**Page excerpt**:
※ ※ ※

Brain Damage - Mixing Opiates/opioids And Alcohol Together


May 17, 2014

I am now been abstinence from substance-abuse. For 2 years, I was mixing opiates/opioids and alcohol together, and sometimes I mixed other substances with those-including cocaine. Plus, I already have depression and anxiety. I have been to a treatment/health care center twice. First time of abstinence, for 2 weeks I couldn't speak right. I'd think of a sentence. I'd start to say the first few words-with a stutter-and then forget the sentence. I would have to start my think process over again a couple of times.

I continued using/mixing-if not more-and became dependent on opiates/opioids, and I had already been diagnosed an alcoholic. I became abstinence, and still am. It's been about over 2 months of no substance abuse. I developed unnecessary stops in my sentences while I speak. Like my brain can't catch up to my speech while I talk, causing me to have to stop for a very short time before continuing me sentences-this can happen a few times in one sentence. I still have to restart my thinking process over again because my mind goes blank while trying to speak. When there are things that distract me or someone speaks a little bit while I'm talking, I have to restart my thinking process all over again.

※ ※ ※

**Stored data**:
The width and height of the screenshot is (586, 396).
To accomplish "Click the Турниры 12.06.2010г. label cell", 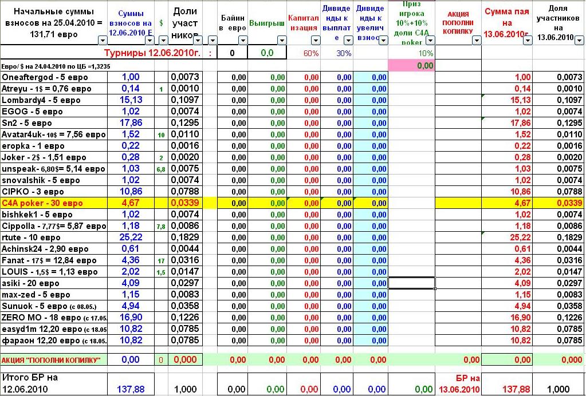I will point(152,53).
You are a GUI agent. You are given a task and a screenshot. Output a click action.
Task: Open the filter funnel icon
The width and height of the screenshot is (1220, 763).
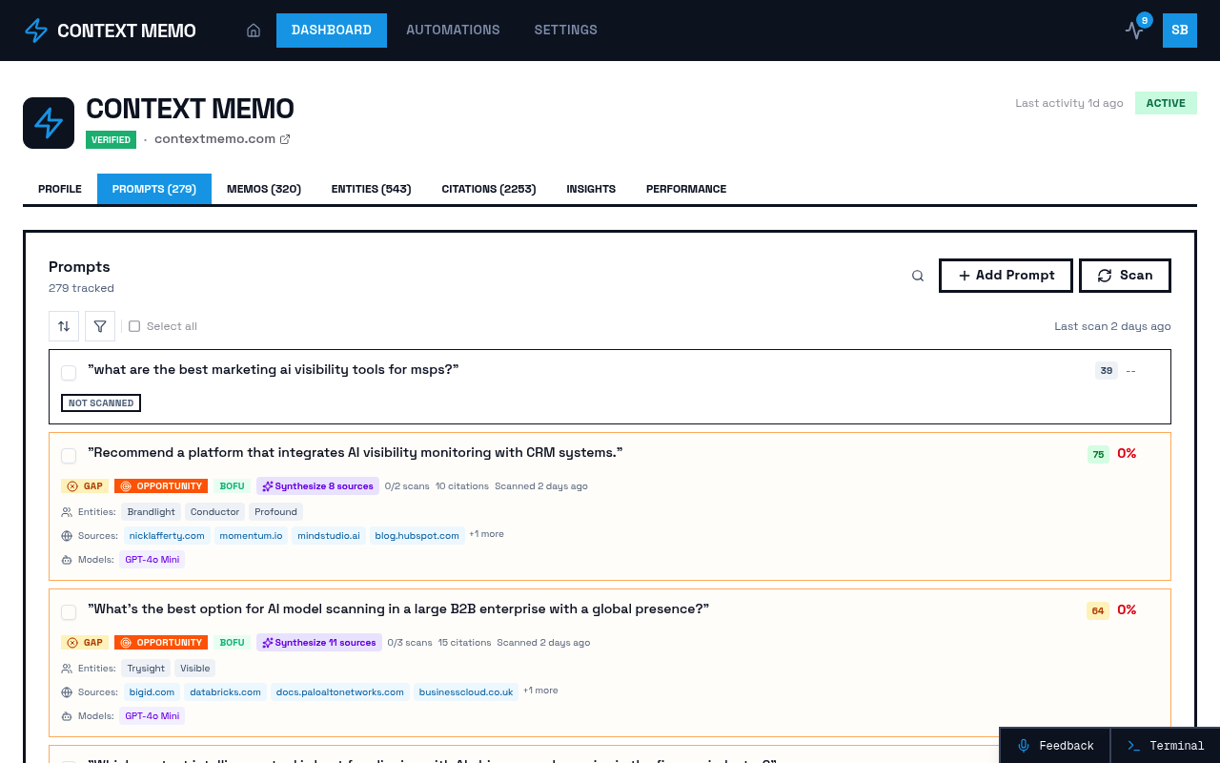tap(100, 326)

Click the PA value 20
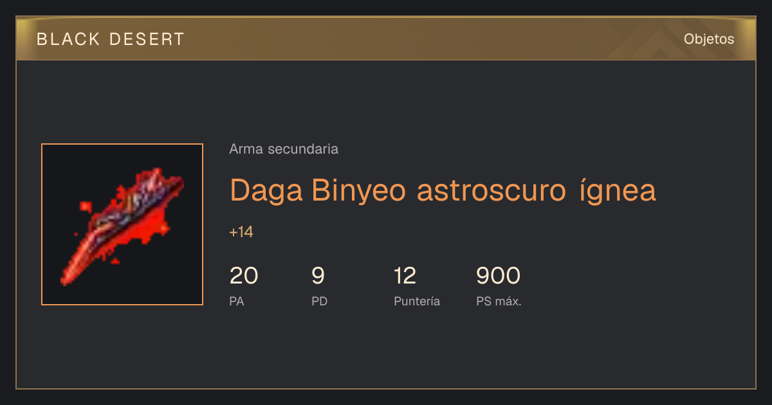244,276
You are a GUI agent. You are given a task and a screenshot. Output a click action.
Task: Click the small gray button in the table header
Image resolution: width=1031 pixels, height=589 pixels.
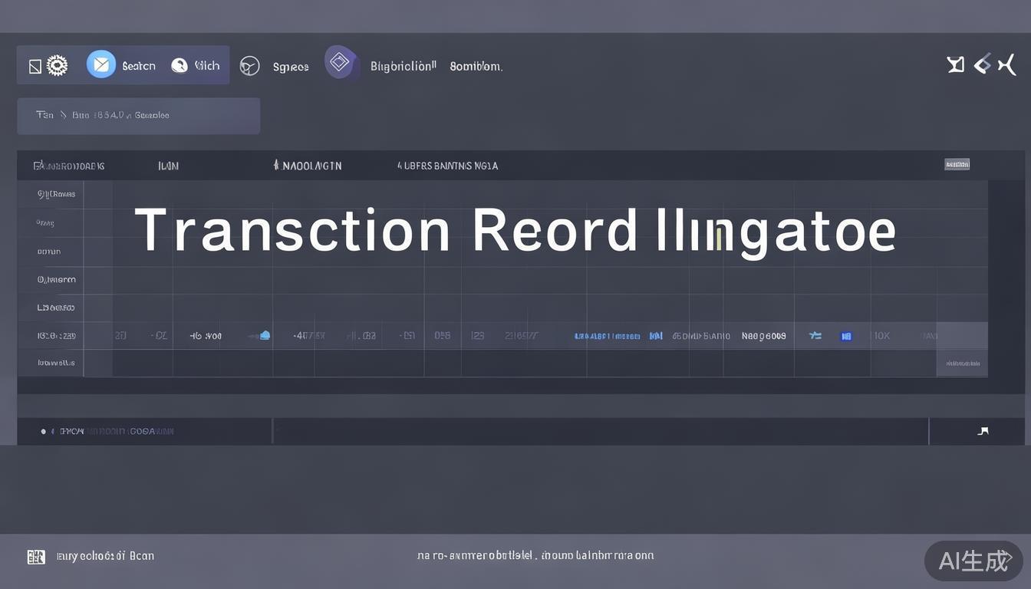coord(957,164)
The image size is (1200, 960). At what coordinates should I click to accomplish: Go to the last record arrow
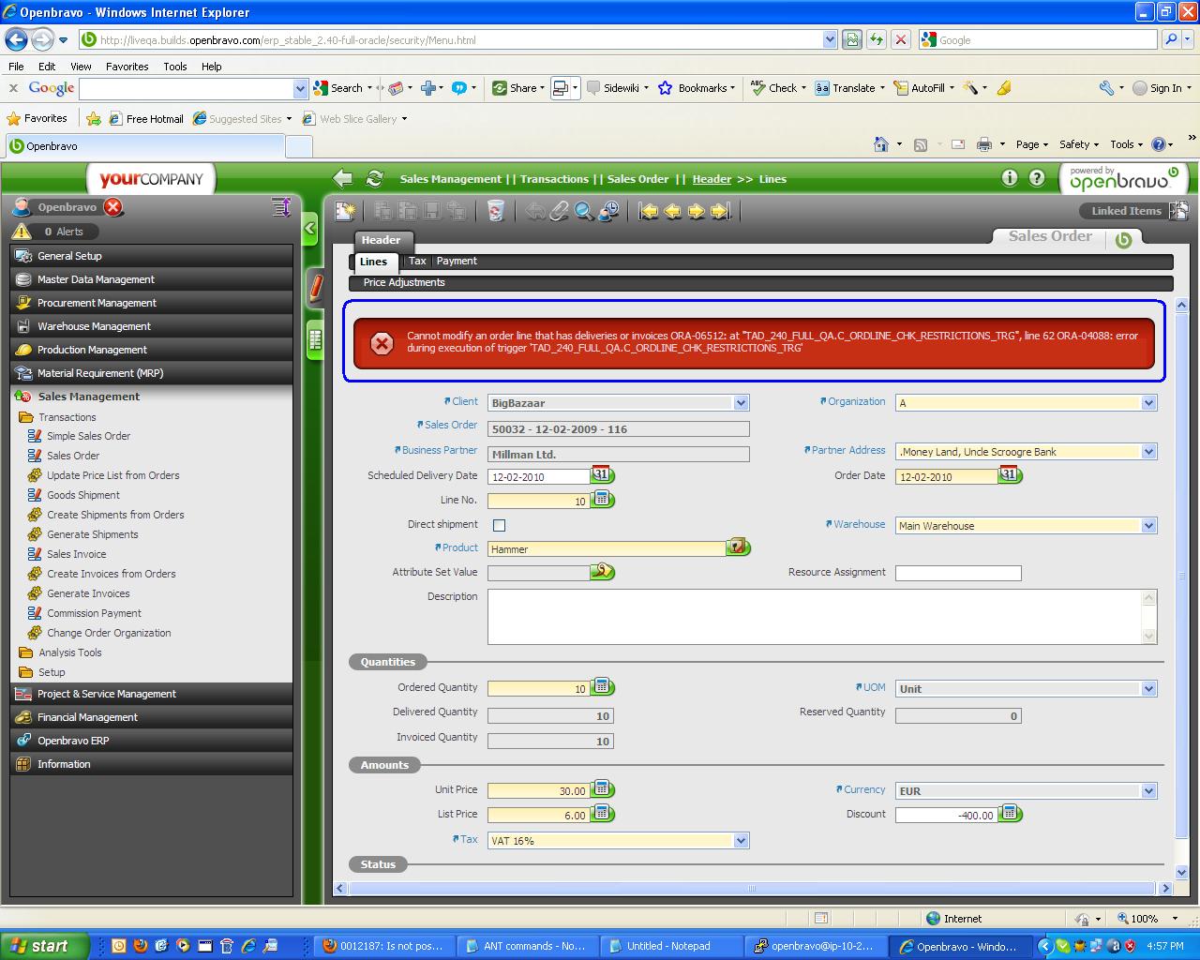point(720,212)
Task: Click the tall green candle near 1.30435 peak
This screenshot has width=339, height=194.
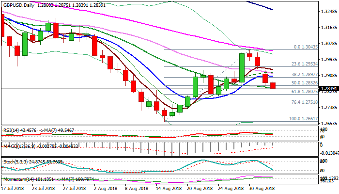Action: 242,68
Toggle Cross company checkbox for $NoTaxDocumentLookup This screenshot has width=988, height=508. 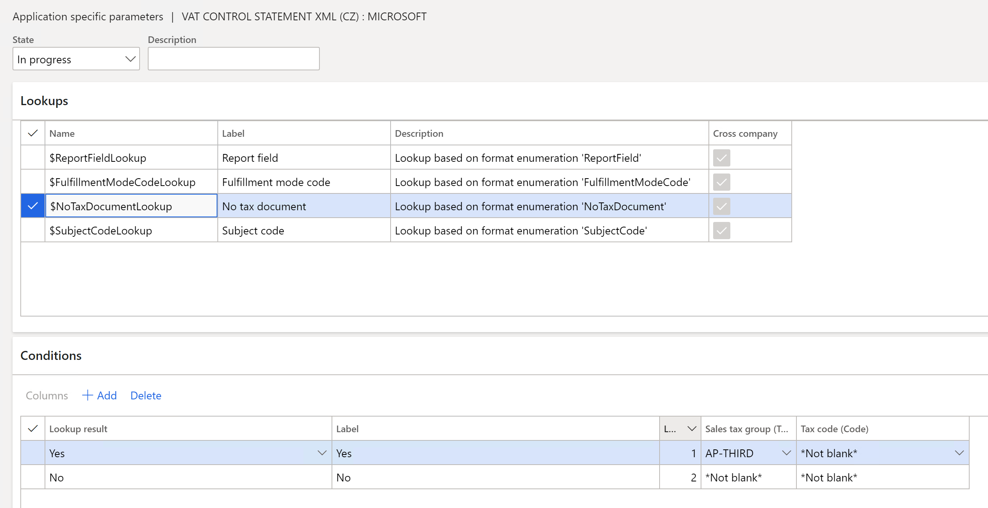[721, 206]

※ ※ ※

**Exercise instructions**:
1/ In the post about mixing opiates and alcohol, how long did the writer mix opiates/opioids and alcohol together?
2/ Please carry on the post about mixing opiates and alcohol, starting right after its last sentence.

**Expected responses**:
1/ For 2 years.

2/
Some other things that are going on with me is that I often feel microscopic bugs crawling on me and biting me. I also sometimes become frightened because I sometimes see shadows in the corner of my eyes or behind me. While staying still, my leg or arm will sometimes randomly jerk-I'm not doing it, my body is doing it by itself. I also forget to breath, and I have to remind myself to breath by myself.

I want feedback of what you'd think these are symptoms would be of, and/or if this is more of a severe or minor thing. Drug-induced brain damage?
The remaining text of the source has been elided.